THE KAREN HOSPITAL, NAIROBI, Kenya.

Background & Objective Aortic aneurysm incidence is increasing in Kenya. Open surgical repair has been the standard of care. We present 10 cases of endovascular aneurysm repair at a single centre over a period of 23 months. This technique may be a suitable alternative to open repair, especially in a low volume centre and provide a higher success rate of repair. Materials & Methods We report our experience of the management of aortic aneurysms using endovascular aneurysm repair stents between Januarys 2018 to December 2019.Total of 10 cases were treated, of which 6 were male and 4 female. Age varied from 47-68 years. One of the female patient has rapture of the thoracic aneurysm and had TEVAR on an emergency basis. All patients had as per the individual measured size stents. Of all the cases 8 were abdominal and 2 were thoracic aneurysms. Results: There was 1 mortality. This patient had acute rapture proximal to the stent site in the immediate post-operative period and another one patient had superficial groin infection which was treated with antibiotics. All the patient did well and was discharged in 5 days, except for the female patient as an emergency, who was discharged on the 10th day.

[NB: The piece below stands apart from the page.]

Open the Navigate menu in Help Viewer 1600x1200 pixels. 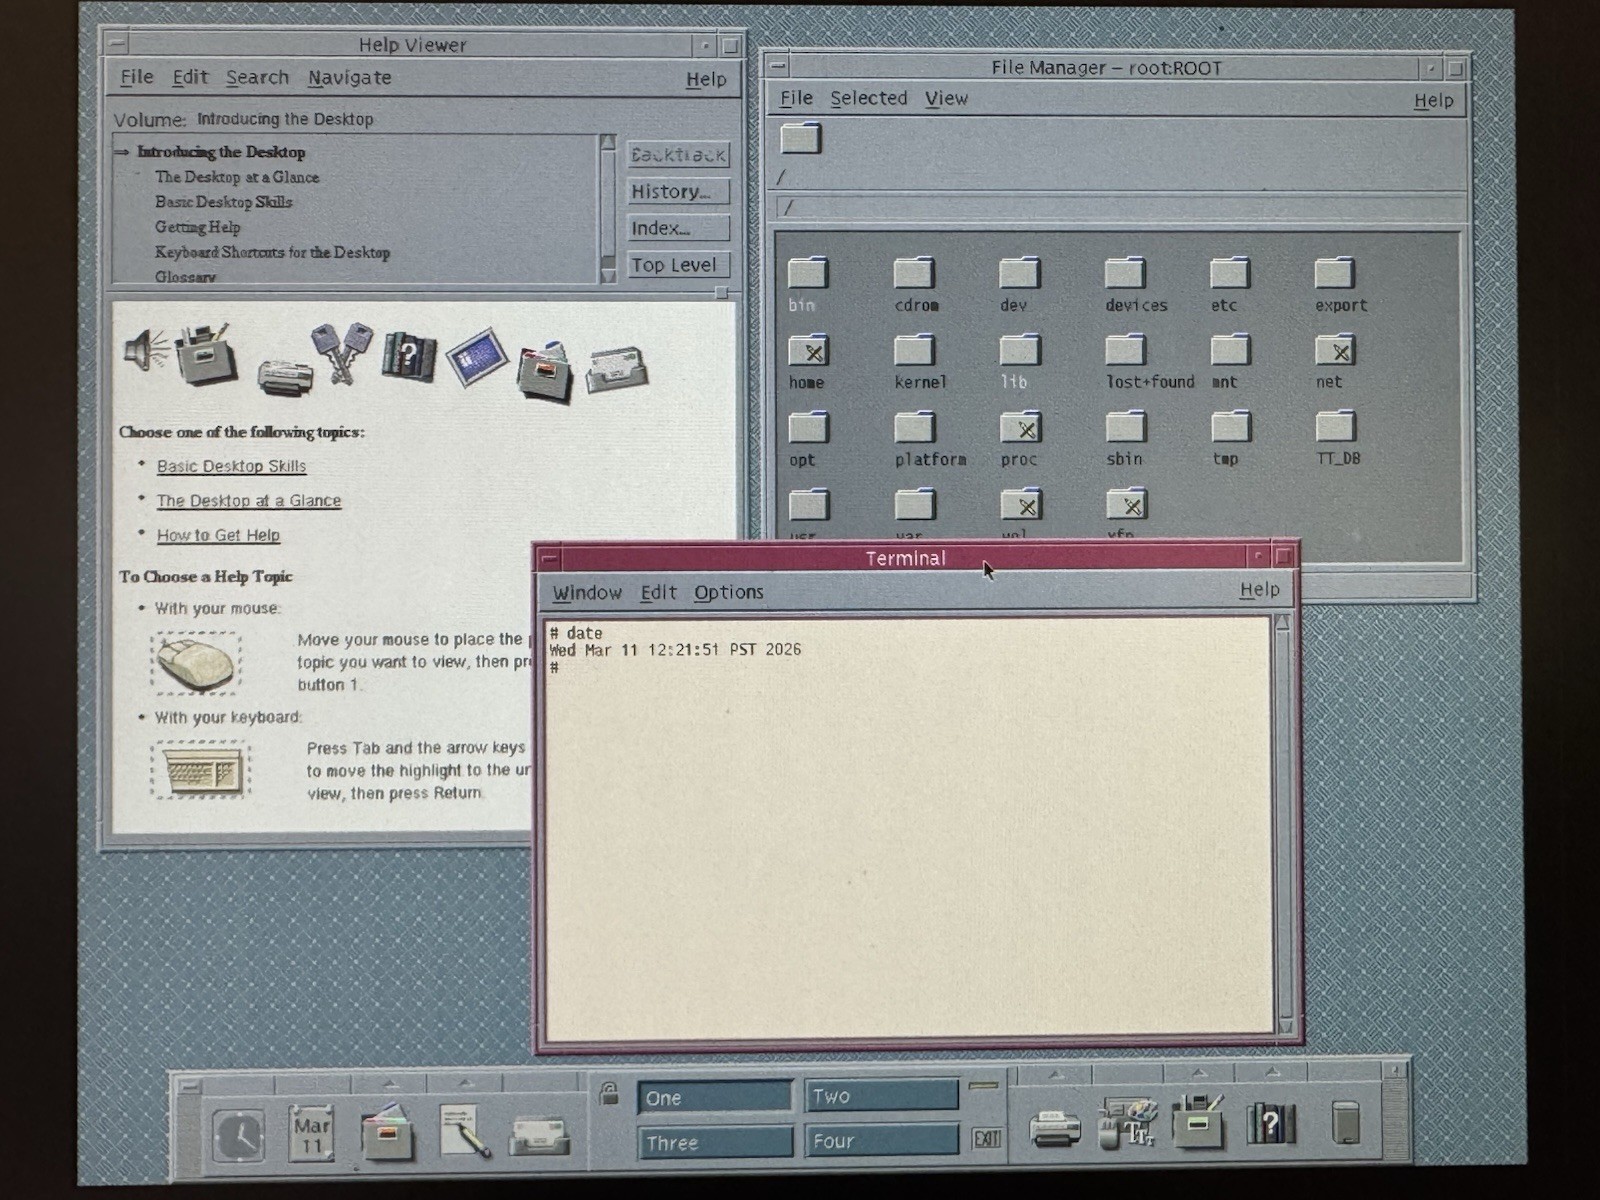(349, 78)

Discussion The first endovascular repair of an abdominal aortic aneurysm (EVAR) was performed by Dr. Juan Parodi in 1990 in Argentina. The first clinical experience with Trans femoral insertion of an endovascular bifurcated graft for repair of an abdominal aortic aneurysm was in 1994 by Dr Chuter. In 2003, EVAR surpassed open surgical repair, as the most common technique for repair of aortic aneurysm repair. A retrospective study in Kenya, from1998 to 2007 found two hundred sixty-four (92 male and 172 female patients), mean age was 56.15 years, 84.5% abdominal aortic aneurysms with sucessful open surgical repair in 60% of patients. Hypertension was the leading risk factor. The learning curve for endovascular repair, allowed a quicker transfer of skills from proctor to trainee team, to independently perform these procedures safely with an acceptable 30-day mortality rate Conclusion In a low volume centre, endovascular repair may be a preferable approach with 30 day outcomes similar to high volume open repair centres. We conclude that this is an ideal treatment methodology instead of open surgery which has high morbidity and mortality.